Il Tribunale del riesame ha ritenuto sussistenti i gravi indizi di colpevolezza del reato ascritto, relativo alla partecipazione a una fornitura di sostanza stupefacente del tipo cocaina dell’importo di euro 124.000, sulla base delle intercettazioni delle conversazioni con NOME COGNOME che aveva un ruolo apicale in seno al gruppo mafioso del Villagio Sant’Agata, e con NOME COGNOME deputato principalmente alla gestione degli stupefacenti e molto vicino a COGNOME.
Il ricorrente non si è confrontato con tale parte della motivazione e ha concentrato le sue difese sulle dichiarazioni accusatorie dei due collaboratori di giustizia, NOME COGNOME e NOME COGNOME, che hanno confermato il pieno coinvolgimento dell’indagato nelle attività di spaccio riconducibili a soggetti di primissimo piano del gruppo predetto. Infatti, il Tribunale del riesame ha desunto le esigenze cautelari giustificanti il mantenimento della misura custodiale in carcere dall’ulteriore argomento delle dichiarazioni dei collaboratori. Il ricorrente ha lamentato che tali dichiarazioni non erano state riscontrate, ma, a ben leggere l’ordinanza, sono state considerate esse stesse elemento di riscontro delle già pienamente sufficienti intercettazioni e hanno consentito di corroborare la valutazione dei Giudici della cautela in merito alla sussistenza dei gravi indizi di colpevolezza e all’attualità delle esigenze cautelari per le quali il Tribunale ha opportunamente tenuto conto della gravità dei fatti, della quantità di stupefacente movimentato, delle ingenti risorse economiche impiegate, della caratura dei coindagati, della professionalità dimostrata anche in proiezione, con formulazione di una prognosi negativa nonostante le indagini si siano arrestate al 2022. Per gli stessi motivi, considerato l’inserimento del ricorrente nel settore del narcotraffico e della criminalità organizzata e il compimento di un’attività di spaccio sistematica e professionale, il Tribunale del riesame ha ritenuto di confermare la custodia in carcere non essendo possibile disporre misura cautelare meno afflittiva in funzione di contenimento. Corte di Cassazione – copia non ufficiale
La decisione è in linea con la giurisprudenza di legittimità in ordine ai requisiti di concretezza e attualità (tra le più recenti, Sez. 5, n. 12869 de 20/01/2022, COGNOME, Rv. 282991; Sez. 3, n. 9041 del 15/02/2022, COGNOME, Rv. 282891). Il Tribunale del riesame ha indicato elementi non meramente congetturali sulla base dei quali ha affermato che l’imputato, verificandosi l’occasione, può facilmente commettere reati che offendono lo stesso bene giuridico di quello per cui si procede (concretezza), e che per la sua personalità
non è possibile formulare una prognosi positiva in ordine all’astensione da future condotte criminose (attualità). La decisione resiste dunque alle censure sollevate.
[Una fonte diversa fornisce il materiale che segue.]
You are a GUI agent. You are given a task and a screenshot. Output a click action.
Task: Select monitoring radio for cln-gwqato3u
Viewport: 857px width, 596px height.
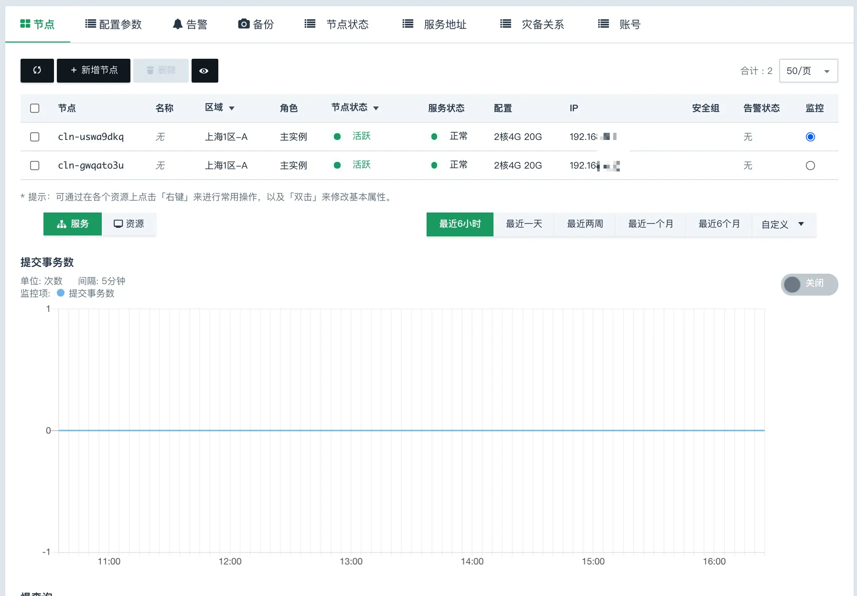pos(810,166)
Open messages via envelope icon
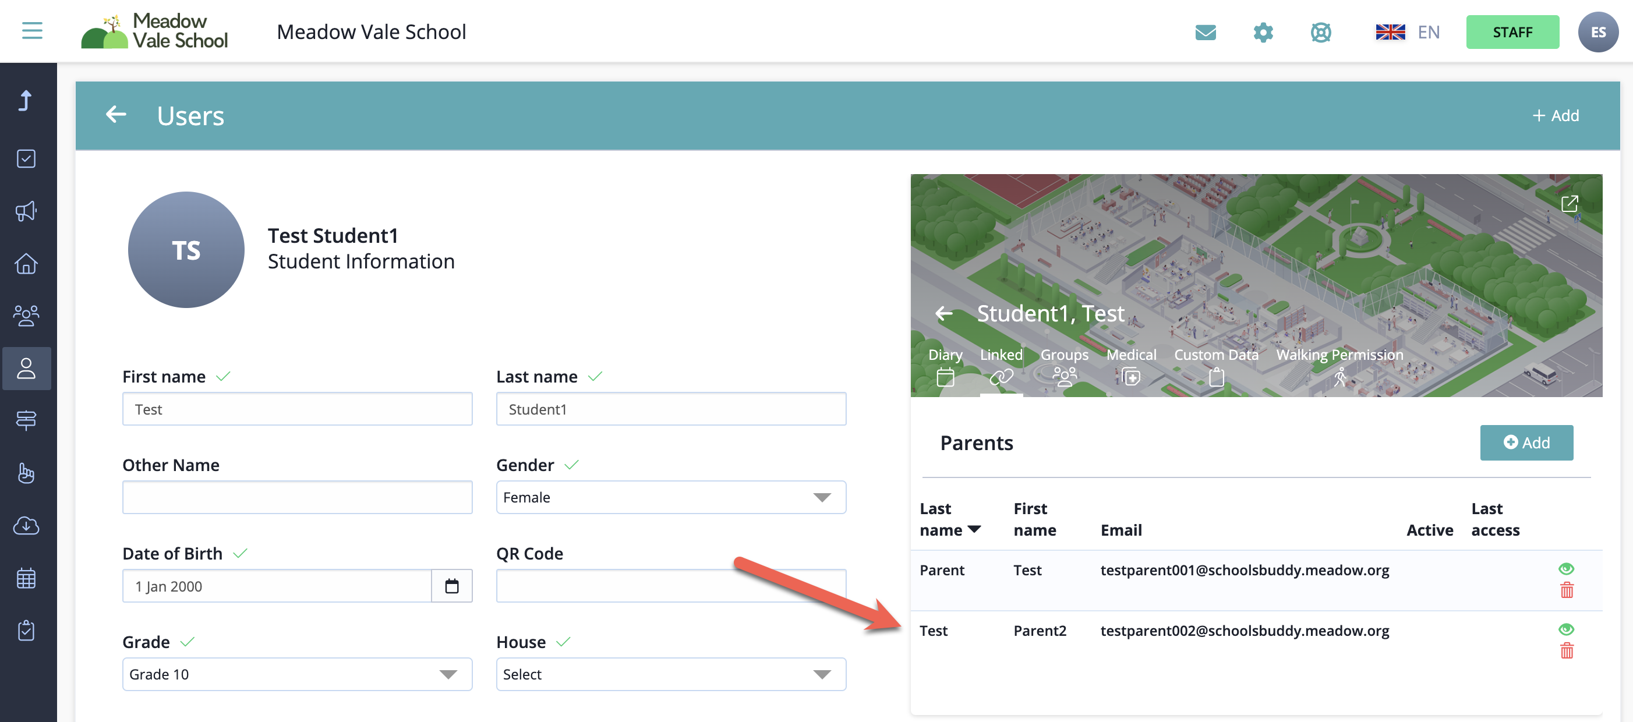Viewport: 1633px width, 722px height. (x=1205, y=32)
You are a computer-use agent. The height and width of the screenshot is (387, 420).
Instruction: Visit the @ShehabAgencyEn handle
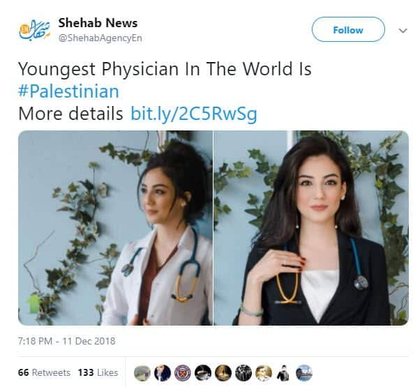[100, 38]
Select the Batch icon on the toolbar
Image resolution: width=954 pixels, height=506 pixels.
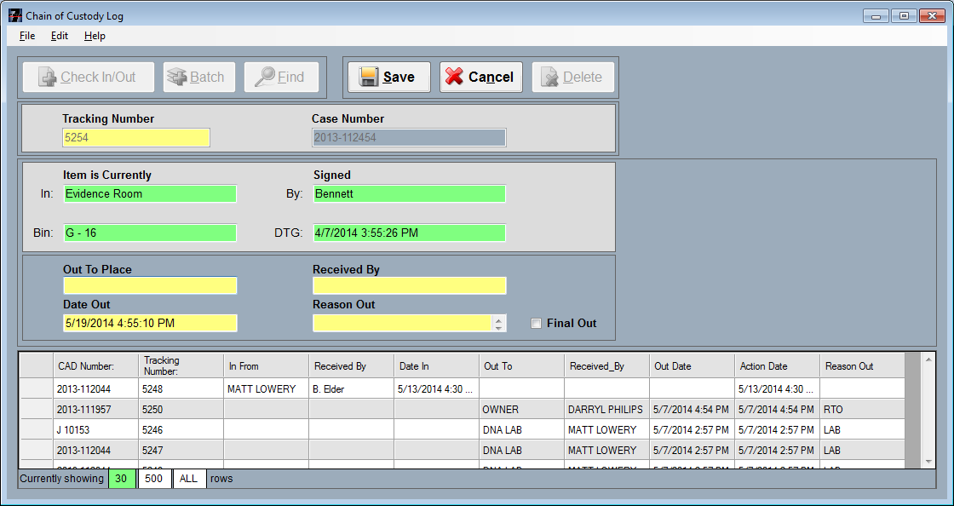176,77
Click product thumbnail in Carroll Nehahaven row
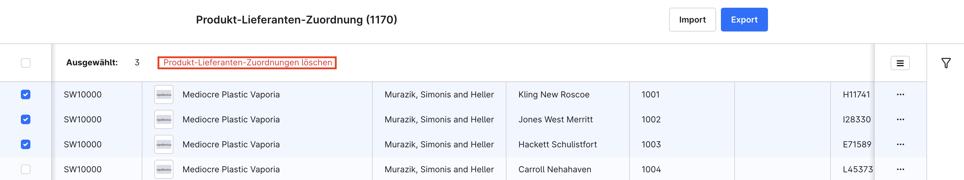This screenshot has height=180, width=964. [164, 170]
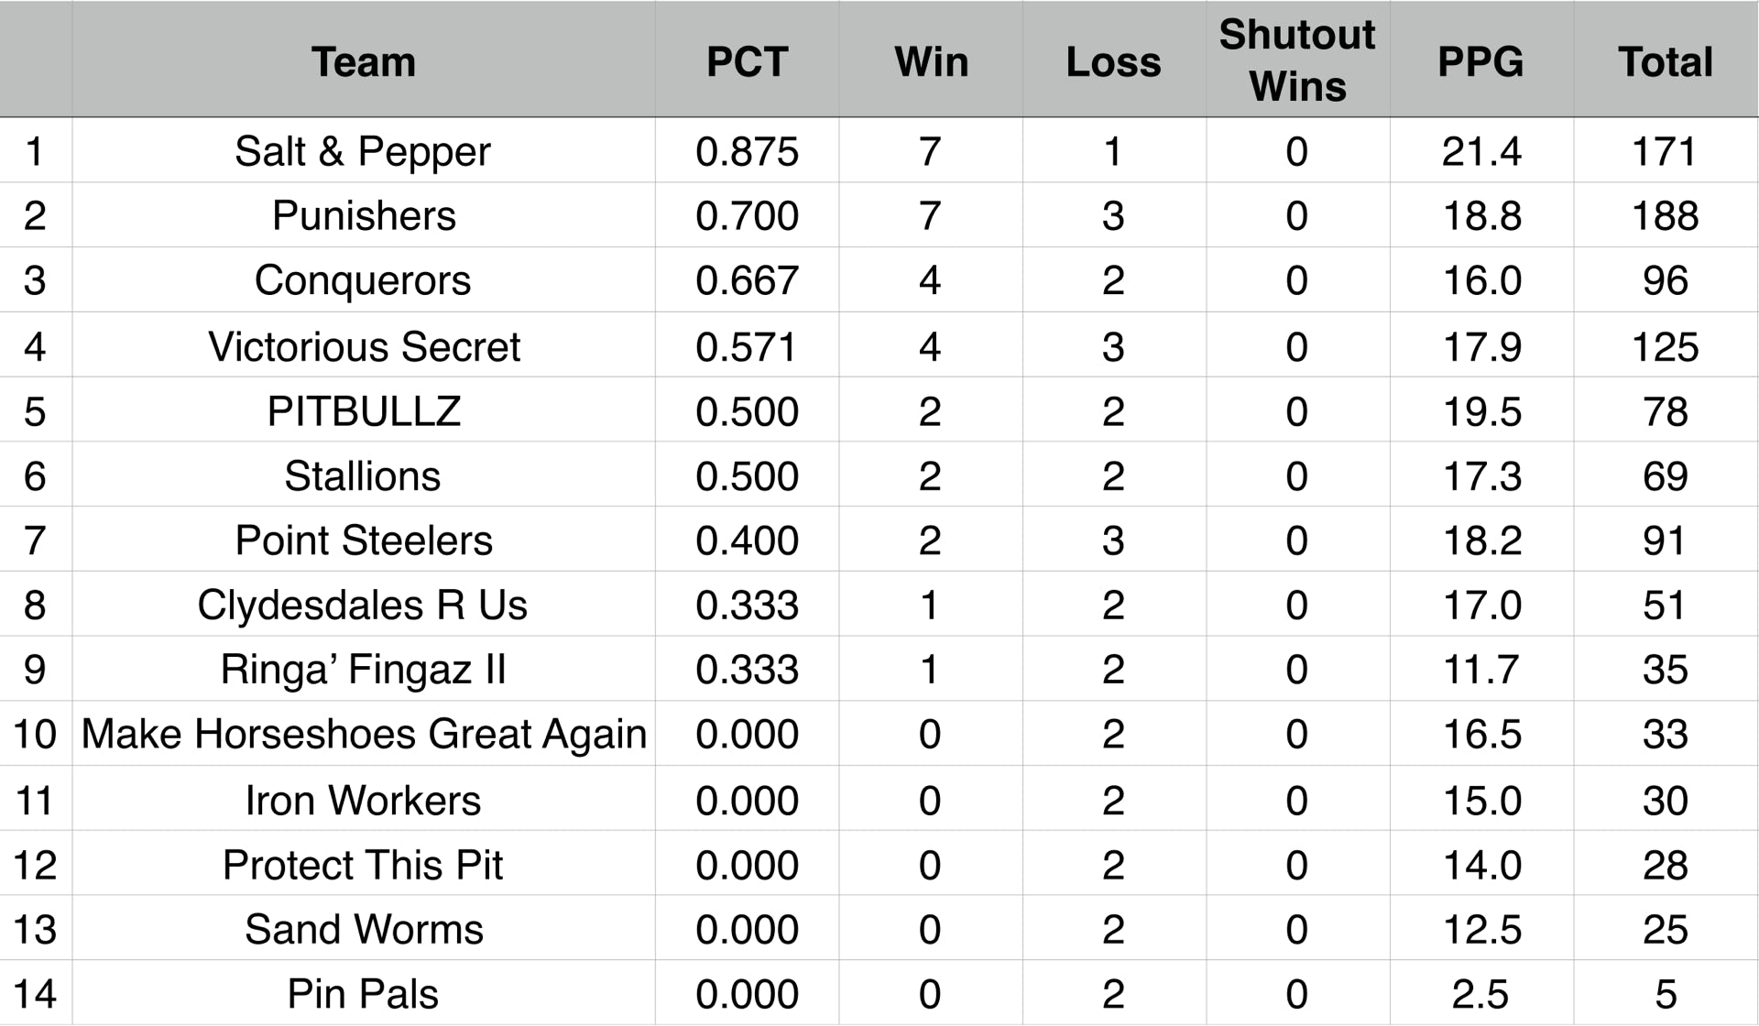Select Salt & Pepper PCT 0.875 cell
This screenshot has width=1759, height=1026.
(x=747, y=151)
Sulla base delle considerazioni che precedono, la Corte ritiene pertanto che il ricorso debba essere dichiarato inammissibile, con conseguente onere per il ricorrente, ai sensi dell’art. 616 cod. proc. pen., di sostenere le spese del procedimento. Tenuto, poi, conto della sentenza della Corte costituzionale in data 13 giugno 2000, n. 186, e considerato che non vi è ragione di ritenere che il ricorso sia stato presentato senza “versare in colpa nella determinazione della causa di inammissibilità”, si dispone che il ricorrente versi la somma, determinata in via equitativa, di euro 3.000,00 in favore della Cassa delle Ammende.
P.Q.M.
Dichiara inammissibile il ricorso e condanna il ricorrente al pagamento delle spese processuali e della somma di euro tremila in favore della Cassa delle Ammende. Manda alla Cancelleria per gli adempimenti di cui all’art. 94, comma 1-ter, disp. att. cod. proc. pen.